A little while ago, I discovered a little stash of my old school yearbooks. My mum and dad have got all my old reports kicking about somewhere too – that’s fun for another day – but these were the end-of-year magazines that told parents about how the sporting teams had been getting on, who won what prize and things like that. They also contain little poems and short stories and things written by the pupils.

One issue was from about 1985, and I was amused to discover that it included a little short story that I’d written – aged 11. It’s probably about 500 words long, and much to my surprise, was quite interesting. It tells the story of a couple of guys walking along Hadrian’s wall (I think we’d been on holiday in Carlisle that summer). Something underfoot catches the eye of one of the walkers, and they stop to pick up a piece of rusty metal…. at which point we flash back to a Roman garrison manning the wall and see the attack by the Picts that led to the end of a sword breaking off in someone’s chest. The fragment of metal is dropped in surprise, and we’re taken back to the present day.
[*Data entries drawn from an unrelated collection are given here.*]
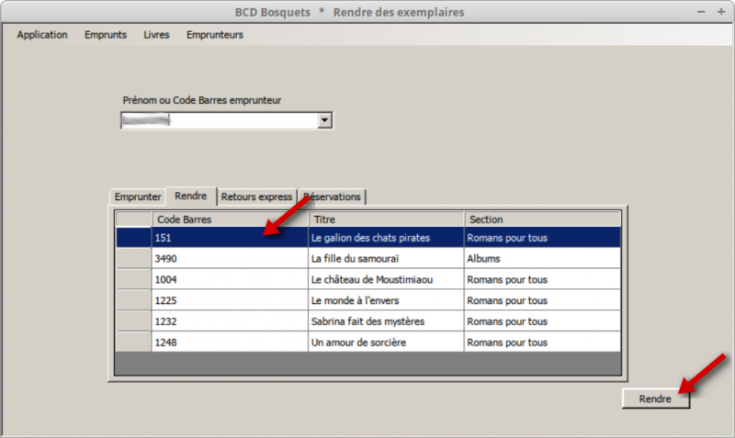Open the Emprunts menu

tap(106, 35)
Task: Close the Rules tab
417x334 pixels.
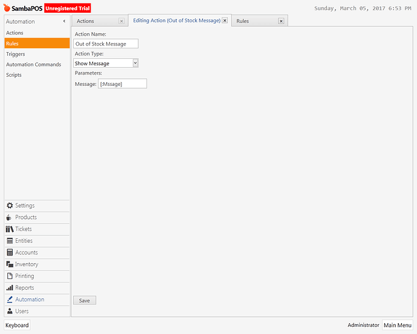Action: pos(281,21)
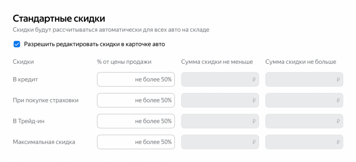356x162 pixels.
Task: Click ruble icon in "В Трейд-ин" maximum sum
Action: [x=338, y=121]
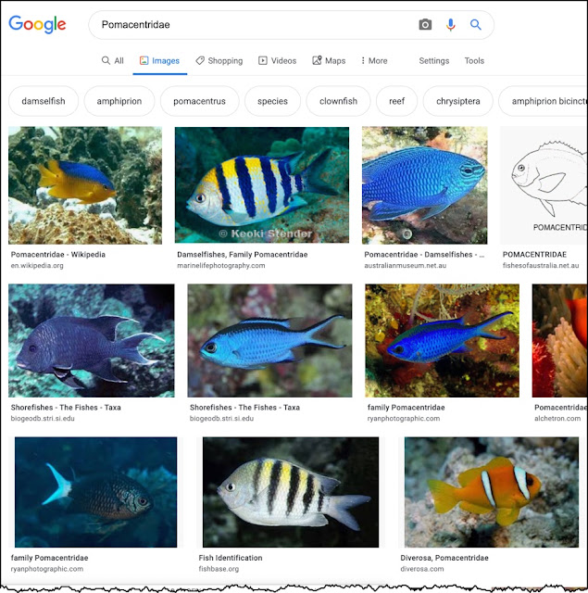This screenshot has height=593, width=588.
Task: Open the Google logo homepage
Action: tap(37, 25)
Not too bad, I thought…. but it’s not even the best story in the magazine: there’s another one, set in an unspecified future where a teacher is telling her class about an animal called an “abbit” that used to be common but has now disappeared entirely and has almost been forgotten. This story ends in another classroom, a little further into the future, where another teacher is telling another class about an animal called a “bbit” that used to be common but has now disappeared entirely.... This story was written by an 11 year old in 1985, but it’s so striking that it has stayed with me ever since. In fact, the environmental message it conveys is, if anything, more resonant now than it was then.

I’ll have to have a dig around and see if I can’t find it again to at least give you the name of the author to give them a bit of credit.

In 1987, I was made Head of School at this place. I often tell people that this – at age thirteen – was the peak of my maturity and that it’s been a slow decline from that high point ever since. I think that my creative writing peaked about the same time too.